Looking over this, I think it's pretty much in the order of preference - starting from basic requirements, to applicability, to quality, to ease of deployment, to efficiency, to nice-to-have...


Here is the most important thing to know about how to evaluate a static analysis tool:

Try it on your own code.

I'll repeat that again. Try it on your own code. You need to run a trial, where you use it to analyze some representative code of yours, and then you analyze its output.

The reason is that static analysis tools vary significantly in effectiveness, and their effectiveness depends upon what kind of code tends to get written in your company. Therefore, the tool that's best for your company may not be the same as what's best for another company down-the-road.

You can't go by a feature list. Just because a tool says it supports Java doesn't mean it will be any good at analyzing Java code -- or any good at analyzing your Java code and finding problems that you care about.

Most static analysis vendors will gladly help you set up a free trial so you can try their tool on your own code -- so take them up on their offer.

Gary McGraw and John Steven have written a good article on how to choose a security static analysis tool. In addition to hitting the point that you need to try the tools on your own code to see which is best, they also point out that you should take into account how well the tool can be customized for your environment and needs, and budget for this cost.


A long list of criteria is as likely to distract you as help you come up with a good solution.

Take, for example, the issue of "false positives". It's an inherent problem with such tools. The long term solution is learning how to live with them. It means that your coders are going to have to learn to code around the static analysis tool, learn what causes it to trigger a false positive, and write code in a different way so that the false positive isn't triggered. Its a technique familiar with those who use lint, or those who try to compile their code warming free: you tweak the code until the false positive stops triggering.

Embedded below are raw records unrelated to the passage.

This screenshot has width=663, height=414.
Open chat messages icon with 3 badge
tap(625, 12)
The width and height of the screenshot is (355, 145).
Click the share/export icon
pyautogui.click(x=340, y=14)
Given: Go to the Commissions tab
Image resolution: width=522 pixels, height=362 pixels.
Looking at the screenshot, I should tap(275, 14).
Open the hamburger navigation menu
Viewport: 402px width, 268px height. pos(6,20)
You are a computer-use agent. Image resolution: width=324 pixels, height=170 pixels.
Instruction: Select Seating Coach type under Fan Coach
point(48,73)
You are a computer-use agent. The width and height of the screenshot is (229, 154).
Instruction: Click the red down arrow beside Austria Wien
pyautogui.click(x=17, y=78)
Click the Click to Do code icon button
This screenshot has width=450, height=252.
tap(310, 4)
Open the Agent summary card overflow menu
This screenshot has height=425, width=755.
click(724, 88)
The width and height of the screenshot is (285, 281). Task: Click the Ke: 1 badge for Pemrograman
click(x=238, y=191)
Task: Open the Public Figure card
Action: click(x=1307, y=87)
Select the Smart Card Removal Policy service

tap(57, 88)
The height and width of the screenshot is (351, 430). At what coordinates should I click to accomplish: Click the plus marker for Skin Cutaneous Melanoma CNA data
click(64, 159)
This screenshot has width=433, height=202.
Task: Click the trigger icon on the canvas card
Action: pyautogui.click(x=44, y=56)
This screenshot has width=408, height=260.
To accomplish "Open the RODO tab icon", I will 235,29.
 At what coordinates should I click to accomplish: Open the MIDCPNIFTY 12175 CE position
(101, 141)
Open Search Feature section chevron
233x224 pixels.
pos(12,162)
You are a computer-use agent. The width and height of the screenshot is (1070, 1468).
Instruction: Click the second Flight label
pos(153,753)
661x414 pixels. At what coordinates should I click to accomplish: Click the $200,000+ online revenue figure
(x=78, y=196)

The biggest criteria is understanding the problem you are trying to solve. There is an enormous benefit to making your programmers go through the step of running a static analyzer once, to remove the biggest problems in your code, and frankly learning what they should already know about programming and not make those mistakes. But the marginal value of continuously running static analyzers is much less, and the marginal cost is much higher.